Babylonne, by Catherine Jinks, is the story of a sixteen-year-old girl in early-thirteenth century Languedoc. It is a time of war, persecution, and religious controversy. Jinks’ knowledge of the era as a scholar lends a truth and vividness to the coming of age tale of a young, feisty girl in the middle of a war. She is able to paint everything from the sights, sounds, and smells of monasteries to the sights, sounds, and smells of wars and infirmaries inside besieged fortresses. Her writing is not for the weak of heart, or the weak of stomach in some places.

Babylonne is a young woman who has spent her life surrounded by bloodshed and abuse and has remained an independent thinker despite it all. She never knew her mother, a Good Christian, and never knew her father, an Arab-born Roman priest. She lives with her aunt and other women in a convent of sorts. As she is considered to be a bastard child, because her father was a Roman priest, she is mistreated and abused in many ways. Finally, when she is going to be married off to a man who is so old that he sees everything as giant bouncing olives, she makes a run for it.

While Babylonne runs through her city, stolen goods in tow, she runs into a Roman priest, Isidore, whom she despises at first. Gradually, Isidore teaches her to trust and the differences between her faith and his faith come into question and are open for debate. Her original wish, to fight for the exiled lords against the French, comes into question as she learns what war really means.

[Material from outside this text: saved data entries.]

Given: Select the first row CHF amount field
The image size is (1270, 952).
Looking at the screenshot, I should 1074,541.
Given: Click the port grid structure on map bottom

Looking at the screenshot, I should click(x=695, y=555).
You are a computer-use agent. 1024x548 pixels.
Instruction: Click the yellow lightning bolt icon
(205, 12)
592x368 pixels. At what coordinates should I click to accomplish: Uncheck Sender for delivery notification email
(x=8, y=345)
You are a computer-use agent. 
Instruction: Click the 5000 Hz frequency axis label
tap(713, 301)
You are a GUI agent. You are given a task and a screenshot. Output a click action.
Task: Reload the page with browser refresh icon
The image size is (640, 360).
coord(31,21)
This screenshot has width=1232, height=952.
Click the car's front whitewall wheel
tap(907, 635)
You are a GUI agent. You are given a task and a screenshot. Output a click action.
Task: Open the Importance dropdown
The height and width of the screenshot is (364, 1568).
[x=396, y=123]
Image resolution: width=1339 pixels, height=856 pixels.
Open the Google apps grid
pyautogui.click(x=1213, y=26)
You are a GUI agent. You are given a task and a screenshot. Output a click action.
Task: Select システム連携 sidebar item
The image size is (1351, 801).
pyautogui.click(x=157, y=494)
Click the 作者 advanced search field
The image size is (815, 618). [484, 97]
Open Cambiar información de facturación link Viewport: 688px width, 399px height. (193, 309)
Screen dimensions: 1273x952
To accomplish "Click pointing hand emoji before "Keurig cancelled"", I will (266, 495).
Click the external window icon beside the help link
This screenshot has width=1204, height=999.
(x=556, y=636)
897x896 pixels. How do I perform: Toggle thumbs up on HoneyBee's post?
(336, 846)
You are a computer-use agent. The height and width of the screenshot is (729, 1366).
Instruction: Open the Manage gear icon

Babylonne’s honest voice is dramatic, humorous, and sometimes heartbreaking.

The one thing that I truly wish was different with this book is the cover art. Babylonne is supposed to be as dark as a Moor but the cover art shows her as pale, brown-eyed, and red-haired. While the cover is dramatic and beautiful, I wish that it showed the main character as she is written because everything else is so carefully researched and laid out. Overall, Jinks’ writing style is easy to get into and the historical knowledge makes Babylonne’s world leap off the page.